Strengths and limitations

This study is strengthened by its multicentre design, large sample size, prospective and standardised blood sampling and handling, comparison of IHCA and OHCA and batch analysis of biomarkers. Study limitations include the retrospective study design, where the data quality depends on the quality of medical records, the smaller sample size of IHCA, particularly at 48 h and the rate of WLST. Another limitation, particularly in the IHCA subgroup, is that the analyses include patients in which neuroprognostication may not be necessary due to awakening and those who die from other reasons than hypoxic brain injury.
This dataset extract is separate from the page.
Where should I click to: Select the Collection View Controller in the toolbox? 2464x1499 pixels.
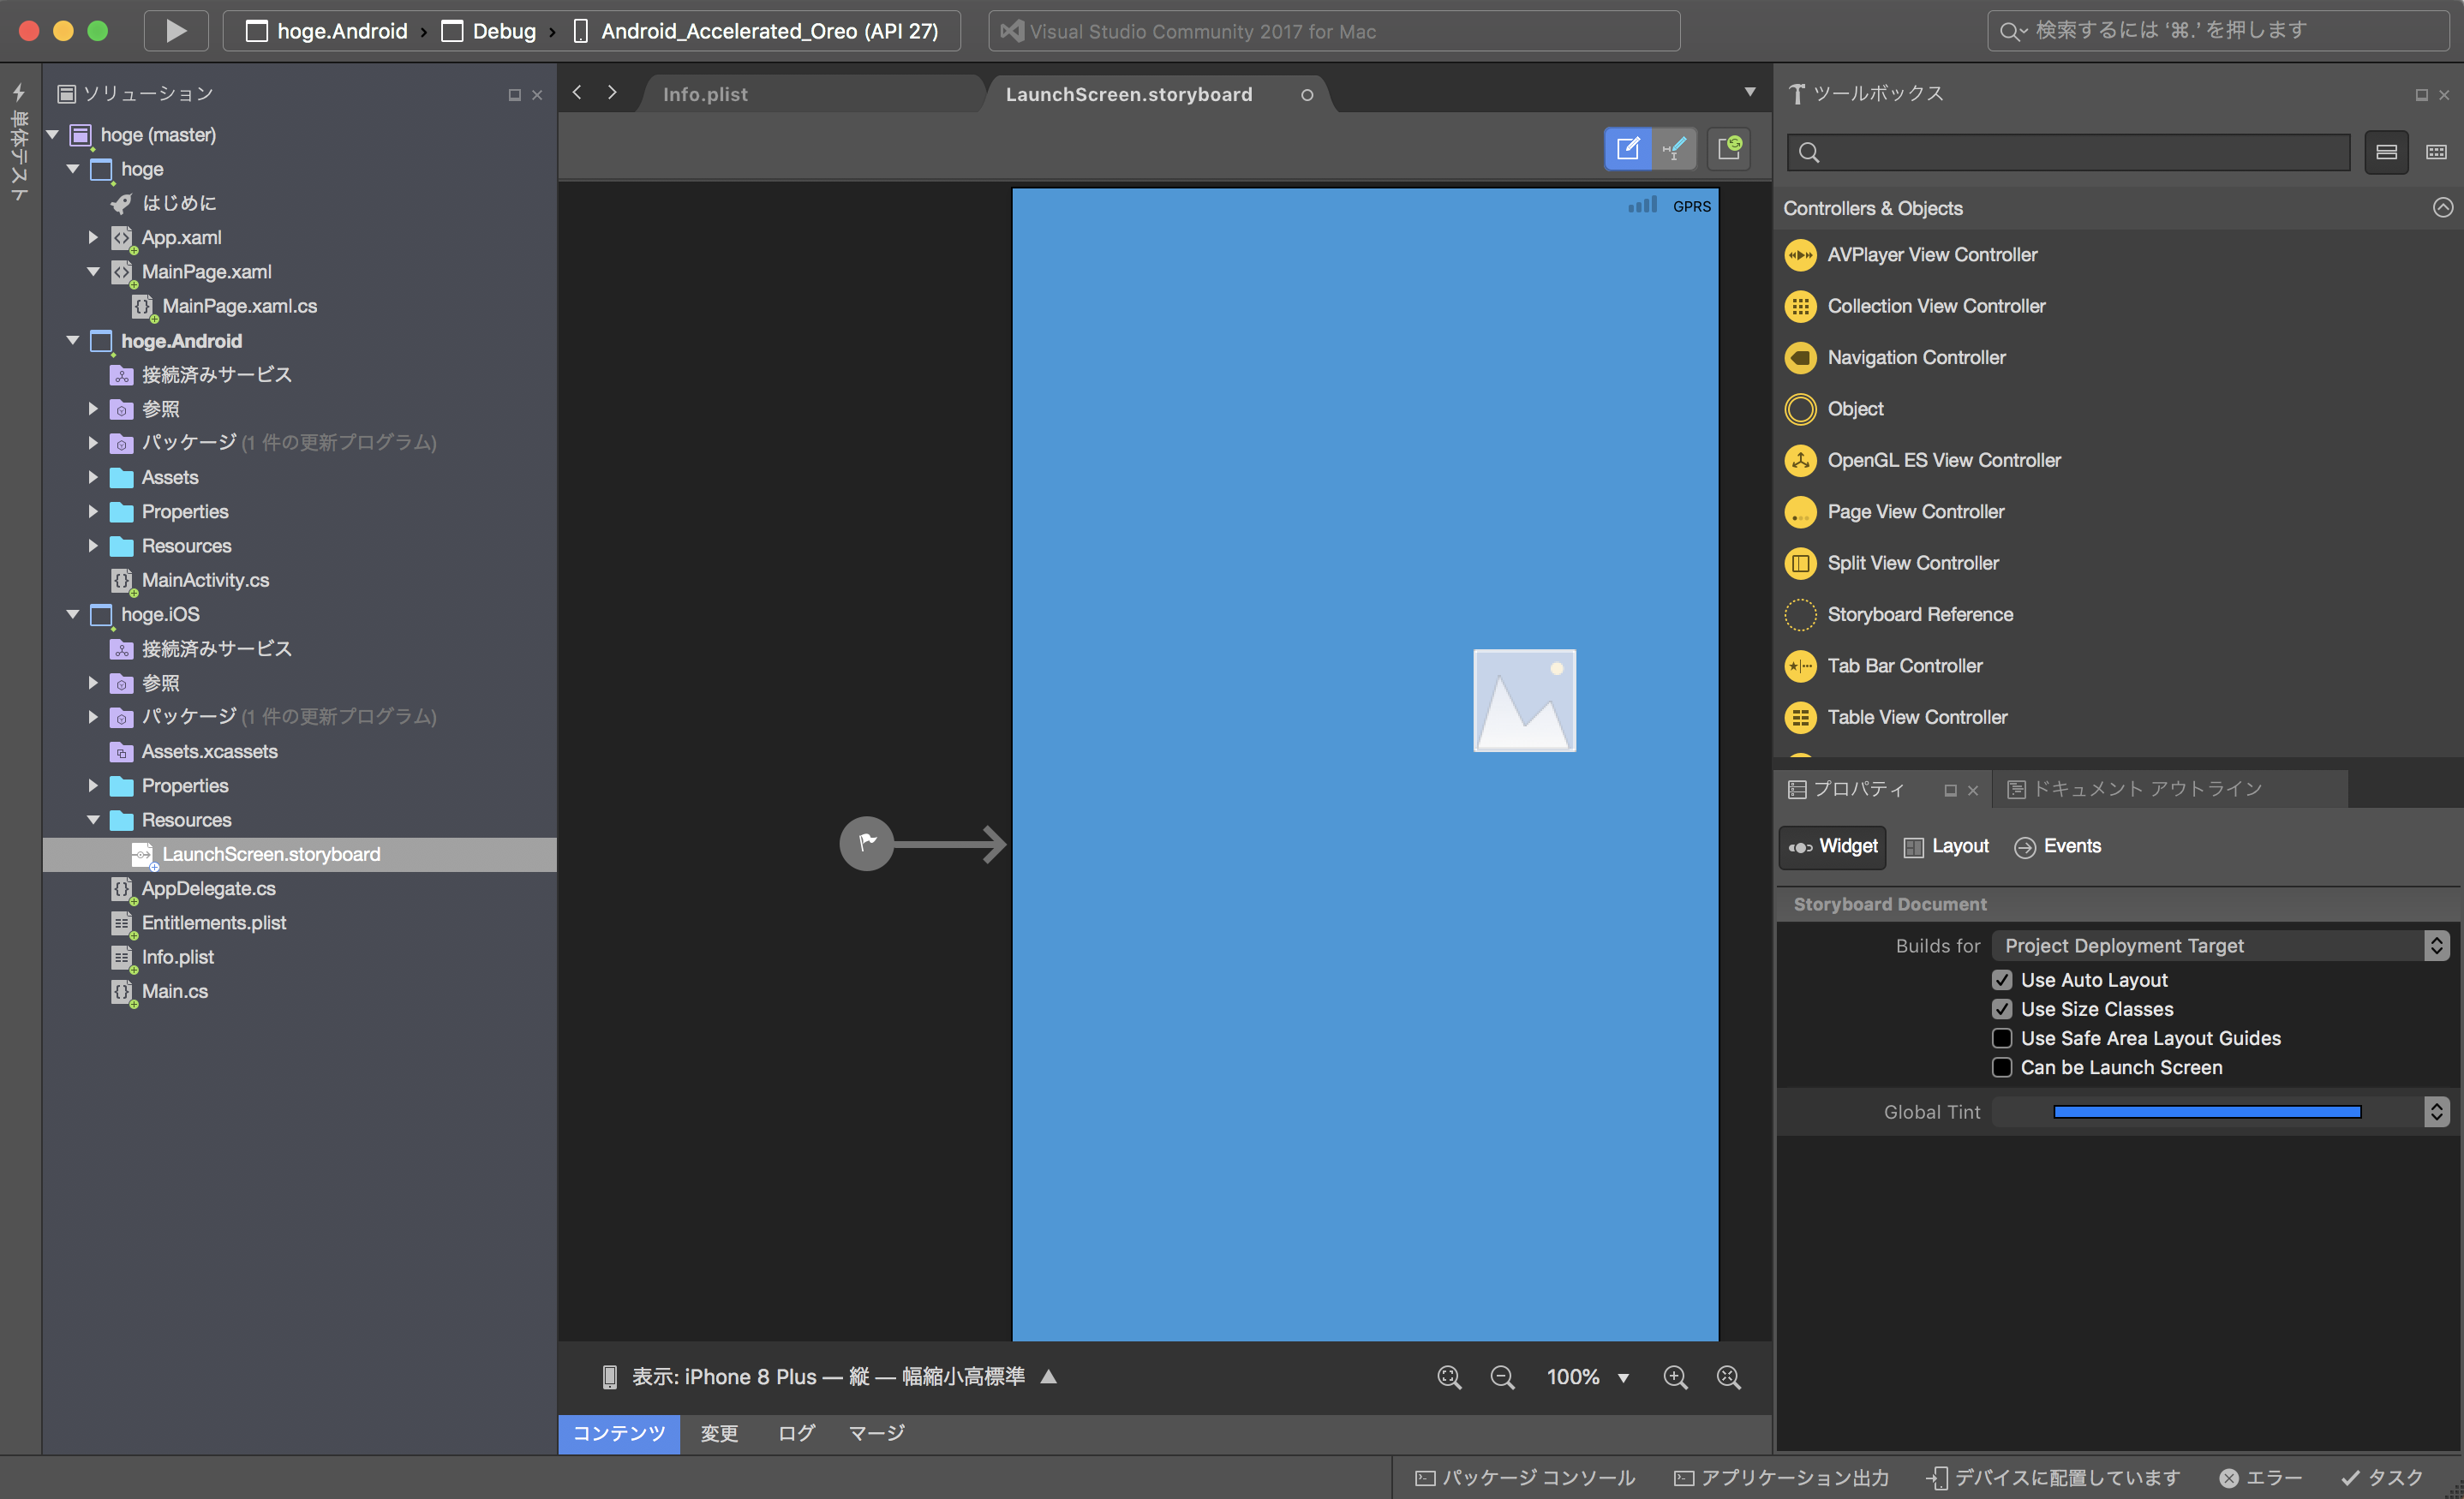coord(1935,306)
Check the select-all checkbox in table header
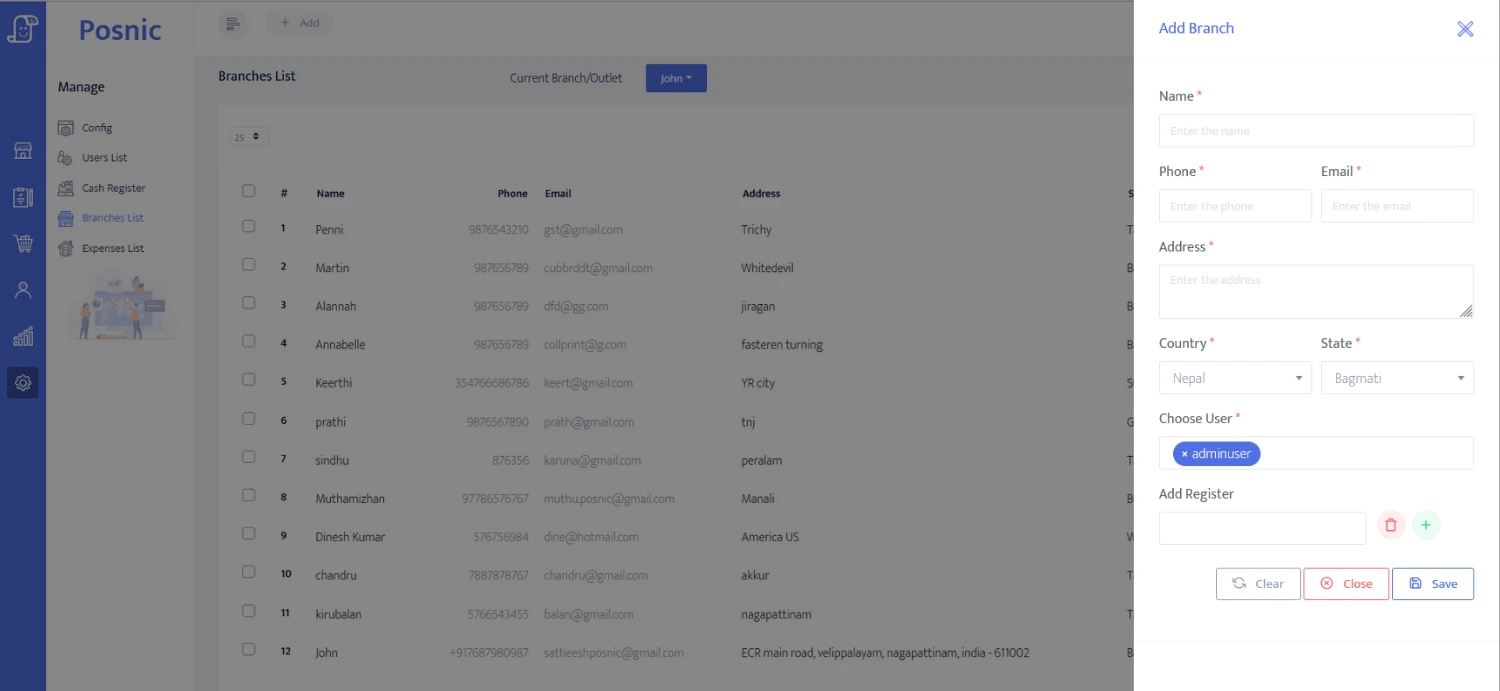Screen dimensions: 1500x691 coord(249,191)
Due to the consent process, there may be missing data among survivors (but not non-survivors), which may bias the results towards patients with poor prognoses.

Conclusion

GFAP and tau are promising novel biomarkers for predicting neurological outcome after cardiac arrest, with the highest predictive performance at 48 h after OHCA. The predictive ability of GFAP may be sufficiently high for clinical use at 12 h after cardiac arrest. NFL had similar or superior predictive performance at all time points.